◆ WHAT YOU WILL DO ◆
Convert the lines from the beginning through the one containing "pyautogui.click(x=510, y=81)" into a Markdown table with the columns Row and Line, skipping any blank lines.

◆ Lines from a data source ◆
- - - - -
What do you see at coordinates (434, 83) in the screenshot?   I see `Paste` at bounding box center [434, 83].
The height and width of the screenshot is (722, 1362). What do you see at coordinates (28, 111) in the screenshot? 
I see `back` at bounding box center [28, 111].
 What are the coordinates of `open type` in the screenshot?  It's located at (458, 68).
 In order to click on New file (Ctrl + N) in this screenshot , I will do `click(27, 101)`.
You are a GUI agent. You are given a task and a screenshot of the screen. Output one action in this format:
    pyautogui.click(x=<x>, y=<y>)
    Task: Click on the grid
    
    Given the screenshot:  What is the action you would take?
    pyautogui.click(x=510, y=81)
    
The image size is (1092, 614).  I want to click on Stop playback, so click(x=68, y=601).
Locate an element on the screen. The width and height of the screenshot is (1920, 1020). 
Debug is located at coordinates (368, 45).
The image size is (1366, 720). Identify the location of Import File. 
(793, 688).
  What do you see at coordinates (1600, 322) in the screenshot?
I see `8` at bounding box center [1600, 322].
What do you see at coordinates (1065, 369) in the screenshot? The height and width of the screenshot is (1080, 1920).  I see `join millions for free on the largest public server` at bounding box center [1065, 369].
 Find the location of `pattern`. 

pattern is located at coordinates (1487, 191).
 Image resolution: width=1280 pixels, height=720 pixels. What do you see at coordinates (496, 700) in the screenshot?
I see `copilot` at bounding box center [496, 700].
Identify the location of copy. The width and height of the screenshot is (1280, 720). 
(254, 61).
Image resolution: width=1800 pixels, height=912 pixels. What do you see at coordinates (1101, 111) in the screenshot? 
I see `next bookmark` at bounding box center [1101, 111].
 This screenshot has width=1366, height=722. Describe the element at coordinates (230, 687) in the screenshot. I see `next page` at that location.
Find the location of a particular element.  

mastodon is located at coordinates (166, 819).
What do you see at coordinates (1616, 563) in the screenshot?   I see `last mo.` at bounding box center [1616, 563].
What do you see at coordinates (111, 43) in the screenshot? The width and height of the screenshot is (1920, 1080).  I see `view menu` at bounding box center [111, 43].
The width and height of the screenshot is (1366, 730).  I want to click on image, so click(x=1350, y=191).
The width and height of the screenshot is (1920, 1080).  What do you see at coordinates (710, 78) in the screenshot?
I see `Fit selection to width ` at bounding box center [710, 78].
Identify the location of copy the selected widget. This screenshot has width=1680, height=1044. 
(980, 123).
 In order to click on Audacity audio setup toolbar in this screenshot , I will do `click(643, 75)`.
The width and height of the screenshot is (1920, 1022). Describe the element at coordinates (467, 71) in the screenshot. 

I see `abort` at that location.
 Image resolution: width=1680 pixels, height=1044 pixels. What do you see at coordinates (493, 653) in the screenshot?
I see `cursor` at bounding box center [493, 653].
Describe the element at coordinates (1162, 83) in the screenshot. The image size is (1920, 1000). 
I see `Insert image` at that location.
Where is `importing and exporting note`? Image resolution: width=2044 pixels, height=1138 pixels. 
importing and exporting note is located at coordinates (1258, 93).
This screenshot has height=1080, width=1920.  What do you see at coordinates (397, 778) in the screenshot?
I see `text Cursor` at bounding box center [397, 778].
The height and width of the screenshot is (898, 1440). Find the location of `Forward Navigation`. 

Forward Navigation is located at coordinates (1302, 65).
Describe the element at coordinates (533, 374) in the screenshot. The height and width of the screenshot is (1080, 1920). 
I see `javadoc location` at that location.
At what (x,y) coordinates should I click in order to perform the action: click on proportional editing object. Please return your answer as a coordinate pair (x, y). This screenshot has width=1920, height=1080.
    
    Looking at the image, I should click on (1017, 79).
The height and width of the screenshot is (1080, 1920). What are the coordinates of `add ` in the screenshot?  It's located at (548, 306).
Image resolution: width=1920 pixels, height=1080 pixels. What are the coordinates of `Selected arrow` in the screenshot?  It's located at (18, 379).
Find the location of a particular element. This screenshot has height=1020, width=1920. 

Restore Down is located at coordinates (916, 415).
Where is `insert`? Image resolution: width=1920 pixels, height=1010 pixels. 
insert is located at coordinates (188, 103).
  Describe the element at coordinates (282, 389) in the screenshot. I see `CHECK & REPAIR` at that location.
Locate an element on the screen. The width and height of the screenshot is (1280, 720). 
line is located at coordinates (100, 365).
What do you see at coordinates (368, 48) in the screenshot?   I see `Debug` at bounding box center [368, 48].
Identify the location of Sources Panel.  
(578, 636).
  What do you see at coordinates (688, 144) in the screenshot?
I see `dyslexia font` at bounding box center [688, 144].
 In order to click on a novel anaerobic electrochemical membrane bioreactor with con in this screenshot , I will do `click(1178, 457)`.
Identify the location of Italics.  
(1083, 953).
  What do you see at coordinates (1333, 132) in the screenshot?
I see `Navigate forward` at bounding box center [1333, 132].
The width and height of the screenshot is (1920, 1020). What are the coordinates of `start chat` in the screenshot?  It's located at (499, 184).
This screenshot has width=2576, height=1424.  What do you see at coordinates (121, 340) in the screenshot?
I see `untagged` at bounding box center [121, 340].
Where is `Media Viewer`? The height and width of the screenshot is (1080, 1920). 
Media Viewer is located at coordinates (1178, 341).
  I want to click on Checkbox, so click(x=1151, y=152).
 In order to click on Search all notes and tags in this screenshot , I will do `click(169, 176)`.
- - - - -
◆ ANSWER IN FULL ◆
| Row | Line |
|---|---|
| 1 | What do you see at coordinates (434, 83) in the screenshot?   I see `Paste` at bounding box center [434, 83]. |
| 2 | The height and width of the screenshot is (722, 1362). What do you see at coordinates (28, 111) in the screenshot?  |
| 3 | I see `back` at bounding box center [28, 111]. |
| 4 |  What are the coordinates of `open type` in the screenshot?  It's located at (458, 68). |
| 5 |  In order to click on New file (Ctrl + N) in this screenshot , I will do `click(27, 101)`. |
| 6 | You are a GUI agent. You are given a task and a screenshot of the screen. Output one action in this format: |
| 7 |     pyautogui.click(x=<x>, y=<y>) |
| 8 |     Task: Click on the grid |
| 9 |     Given the screenshot:  What is the action you would take? |
| 10 |     pyautogui.click(x=510, y=81) |